### Instructions for the task
Would you give back exactly the lines from the line with "The height and" through the end of the entries below, both included, but none of the pictures?

### Available records
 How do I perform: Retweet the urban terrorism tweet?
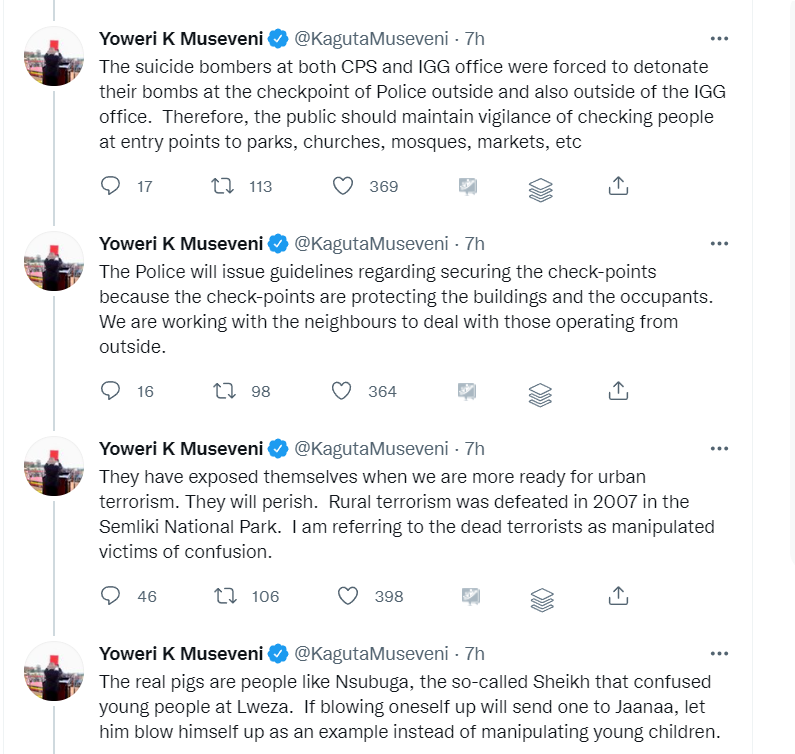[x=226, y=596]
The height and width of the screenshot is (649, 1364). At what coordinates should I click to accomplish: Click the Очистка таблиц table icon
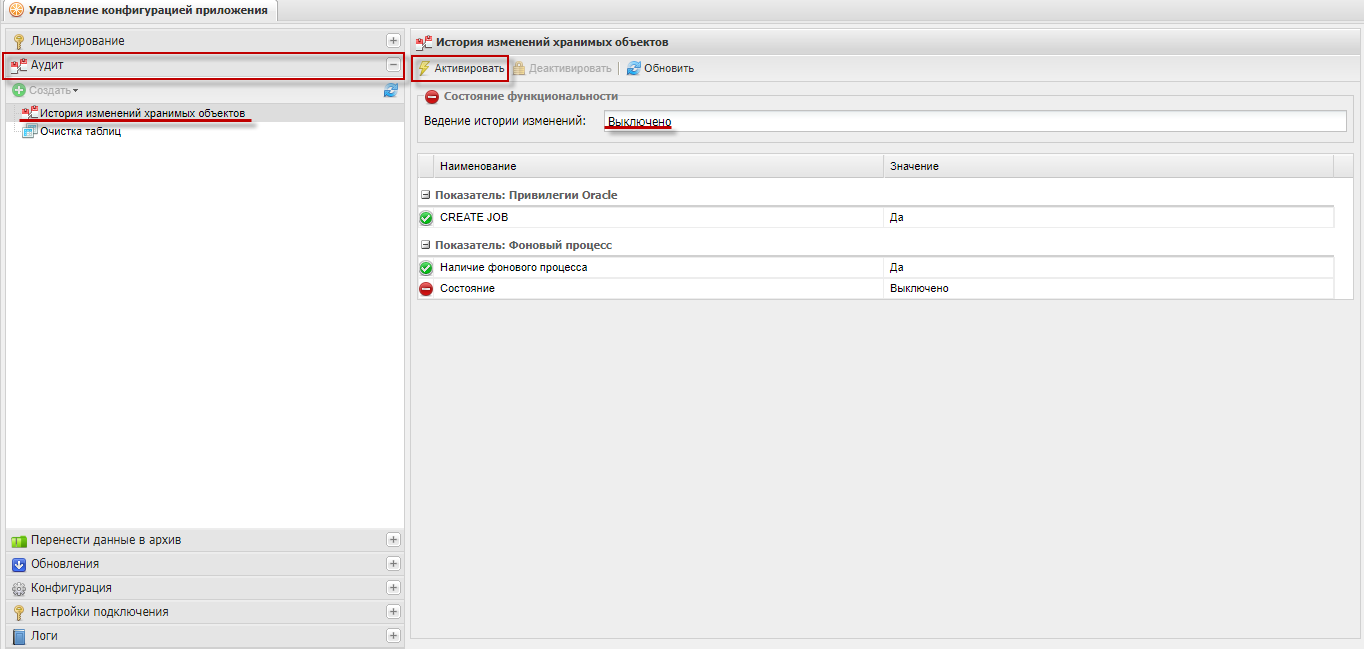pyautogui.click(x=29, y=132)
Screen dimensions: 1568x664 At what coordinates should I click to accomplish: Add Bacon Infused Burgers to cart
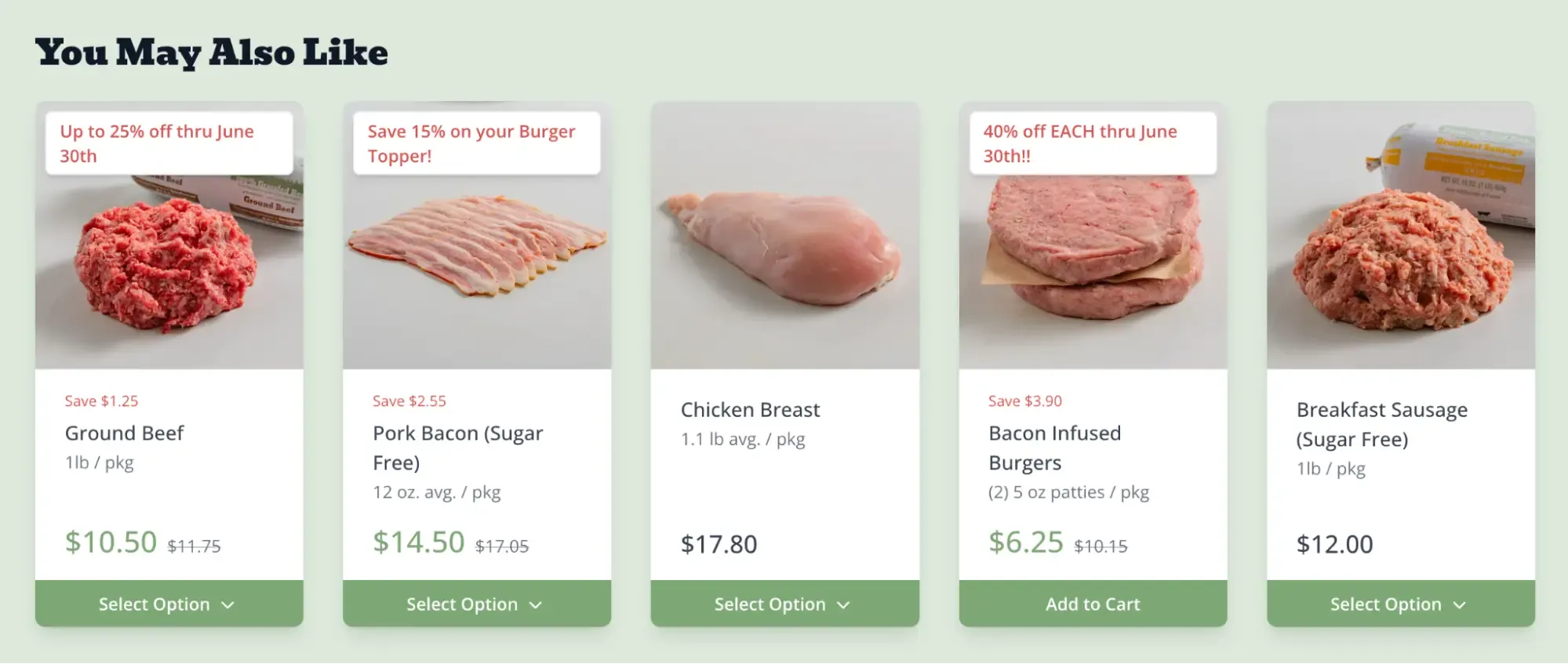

### Answer below
The height and width of the screenshot is (649, 1364). At what coordinates should I click to accomplish: Click the Очистка таблиц table icon
pyautogui.click(x=29, y=132)
Screen dimensions: 1568x664 At what coordinates should I click to accomplish: Add Bacon Infused Burgers to cart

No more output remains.